For multi-tenant plants — a server publishing hundreds of devices each with a thousand tags — even the streaming generator is too greedy. The right pattern is to bound the depth at each level and queue rather than recurse:

$queue   = new SplQueue();
$queue->enqueue(['node' => 'ns=2;s=Plant', 'depth' => 0]);
$visited = [];

while (! $queue->isEmpty()) {
    ['node' => $node, 'depth' => $depth] = $queue->dequeue();
    $key = (string) $node;

    if ($depth > MAX_DEPTH || isset($visited[$key])) {
        continue;
    }
    $visited[$key] = true;

    foreach ($client->browseAll($node) as $ref) {
        processOne($ref);
        if ($ref->nodeClass === NodeClass::Object) {
            $queue->enqueue(['node' => $ref->nodeId, 'depth' => $depth + 1]);
        }
    }
}

Breadth-first lets you stop at a fixed depth without losing nodes at that depth — useful for "show me the first 3 levels".

Cache interaction

Every browse() / browseAll() call hits the PSR-16 cache by default. A recursive walk benefits enormously: the second walk over the same subtree (no schema change in between) is mostly cache hits.

For a one-off inventory job:

• Leave caching on (InMemoryCache is the default).
• If the job is in a short-lived script, the cache adds no value — the second walk does not happen — but it also adds negligible cost.

For a periodic discovery worker:

• Use a persistent cache (FileCache, Redis) via setCache(). The cost amortises across runs.
• Invalidate on schema deploys with $client->invalidateCache($root) or $client->flushCache().

See Observability · Caching.

Choosing a nodeClassMask

OPC UA browse returns Variables, Objects, Methods, Views, Types — by default, all of them, including the type definitions of every node visited. That balloons the result set.

Two common masks:

// Just folders and devices — for tree navigation
$mask = NodeClass::Object->value;

// Just data — for inventory of every tag in a plant
$mask = NodeClass::Variable->value;

// Both — when you want the structure and the leaves
$mask = NodeClass::Object->value | NodeClass::Variable->value;

Cutting Type and Method from the mask typically cuts result-set size by 30-60% on industrial servers.

Cycle detection in browseRecursive

The built-in browseRecursive() tracks NodeIds it has already visited and short-circuits. The streaming patterns above replicate that — do not assume the server publishes a tree. Two real-world shapes that loop:

• An object has a HasNotifier reference back to its parent device.
• A type definition references itself transitively through HasSubtype and HasComponent.

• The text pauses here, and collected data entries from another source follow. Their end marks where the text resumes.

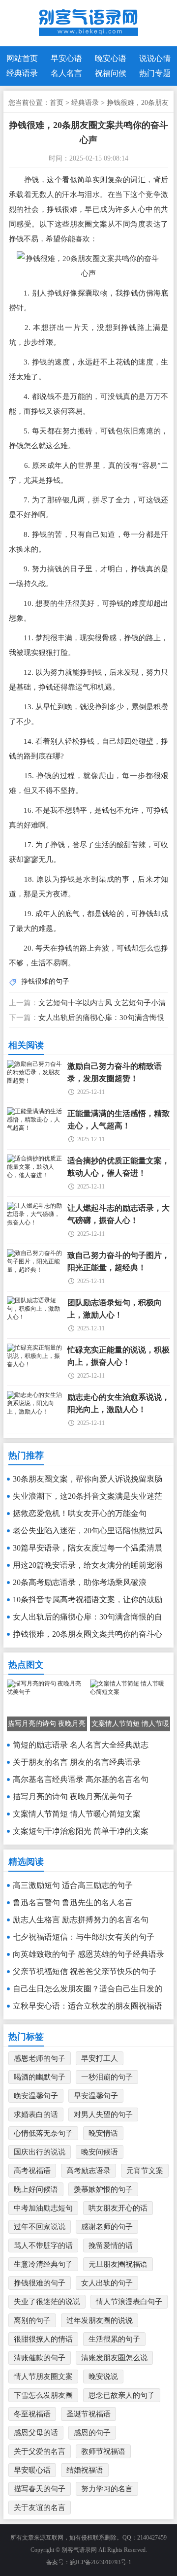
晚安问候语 (99, 2152)
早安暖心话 (32, 2470)
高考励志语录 (88, 2171)
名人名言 (66, 73)
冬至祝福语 (32, 2414)
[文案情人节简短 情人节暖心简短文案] (130, 1691)
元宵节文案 (144, 2171)
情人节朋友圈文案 (43, 2376)
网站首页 (22, 58)
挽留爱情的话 (110, 2245)
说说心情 (155, 58)
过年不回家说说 (39, 2227)
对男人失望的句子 (103, 2114)
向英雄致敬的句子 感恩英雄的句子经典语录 (88, 1954)
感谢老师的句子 (107, 2227)
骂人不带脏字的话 (43, 2245)
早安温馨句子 (96, 2096)
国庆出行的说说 (39, 2152)
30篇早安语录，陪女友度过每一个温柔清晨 (87, 1548)
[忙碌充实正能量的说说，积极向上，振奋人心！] (35, 1364)
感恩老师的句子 (39, 2058)
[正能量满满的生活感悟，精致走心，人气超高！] (35, 1127)
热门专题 (155, 73)
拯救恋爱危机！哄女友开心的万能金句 (80, 1513)
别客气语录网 (79, 2549)
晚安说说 (103, 2376)
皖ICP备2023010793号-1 (100, 2562)
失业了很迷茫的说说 (47, 2302)
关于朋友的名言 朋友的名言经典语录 (77, 1762)
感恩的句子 (92, 2433)
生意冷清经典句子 (43, 2264)
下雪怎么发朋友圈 (43, 2395)
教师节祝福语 (103, 2451)
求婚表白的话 (36, 2114)
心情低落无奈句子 (43, 2133)
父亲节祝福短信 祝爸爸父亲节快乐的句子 (84, 1971)
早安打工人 (99, 2058)
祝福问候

Without cycle detection, both walk forever.

Performance numbers (ballpark)

Real-world numbers from the library's integration suite (LAN attached UA-.NETStandard server):

The streaming pattern is roughly the same speed (the wire traffic dominates), but holds constant memory.

When not to walk

If the address space is well-known and stable, hardcode the NodeIds in configuration. The library is fast enough that resolving them at startup with resolveNodeId() is fine; recursive discovery is for inventories and unknown servers.